I imagined if Prince George was born in a village in Uganda, would he survive to celebrate his fifth birthday? According to the Uganda Demographic and Health Survey (UDHS), 2011, one in every 11 children in Uganda does not survive past the age of five. Worse still, 106 children die daily before they reach one month according to the UDHS.
The advice Kate Middleton will receive from any medical practitioner is the same advise a mother in Oyam or Budibugyo would receive. World over, mothers are encouraged to breastfeed their child within the first hour of birth. Uganda has one of the highest deaths of newborns in the world with almost 39,000 newborns dying every day according to the UDHS, 2011. The impact of delayed breastfeeding on the health of the child is not known but at least research shows that it enhances the life of the child and helps them to bond with the mother.
Many mothers especially the working class are substituting breast feeding with bottle feeding. Many are spending large sums of money buying baby formulae and other feeds for their children yet exclusive breastfeeding will yield better results than the most expensive baby formulae can deliver.
Prince William acknowledged that he changed a nappy already. This may be news to us given that he can afford to pay thousands of workers to attend to his baby but he has not delegated a responsibility like that. When the fathers are more involved in parenting, both mother and babies will be in better health.
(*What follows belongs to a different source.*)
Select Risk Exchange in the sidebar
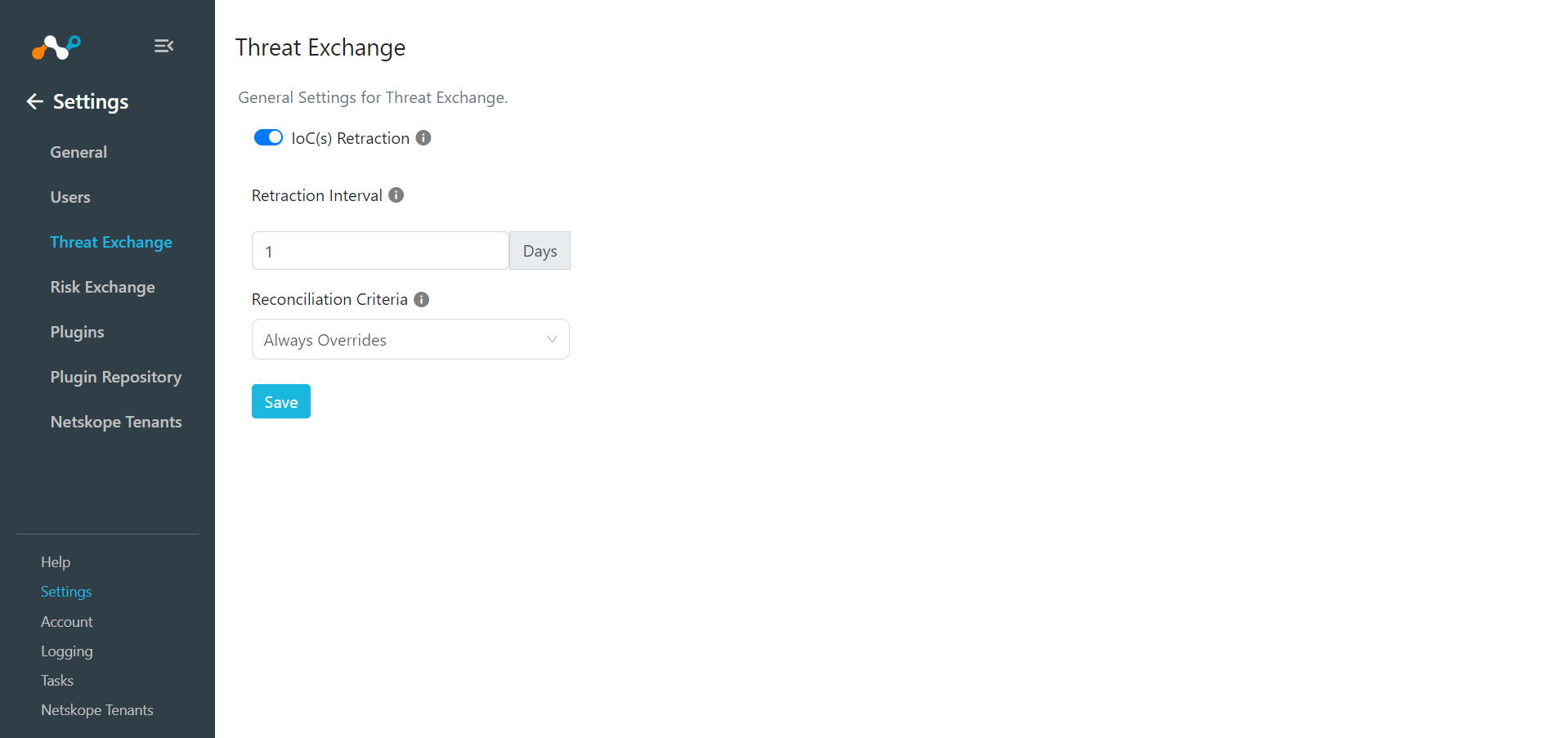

This year as we mark the World Breast Feeding Week which starts annually from 1st to 7th August, we are focusing on enhancing community support for optimal breast feeding for a healthy, well-nourished and HIV free generation. The biggest question is what is involved in that community support. I know it has a lot of components but I would emphasize the fact that if fathers provide a conducive atmosphere and encourage their wives to breast feed, then a healthy nation is not a far off dream.
Simplistic, it may sound, but mothers need a lot of support if they are to breastfeed effectively. There should be support care groups in the community to help respond to parent’s questions about breastfeeding practices. These may be experienced mothers who can answer support young mothers and respond to some questions; this also includes trained health care personnel who can train mothers to breast feed better. This will go a long way in increasing the current number of mothers who are breastfeeding in the community.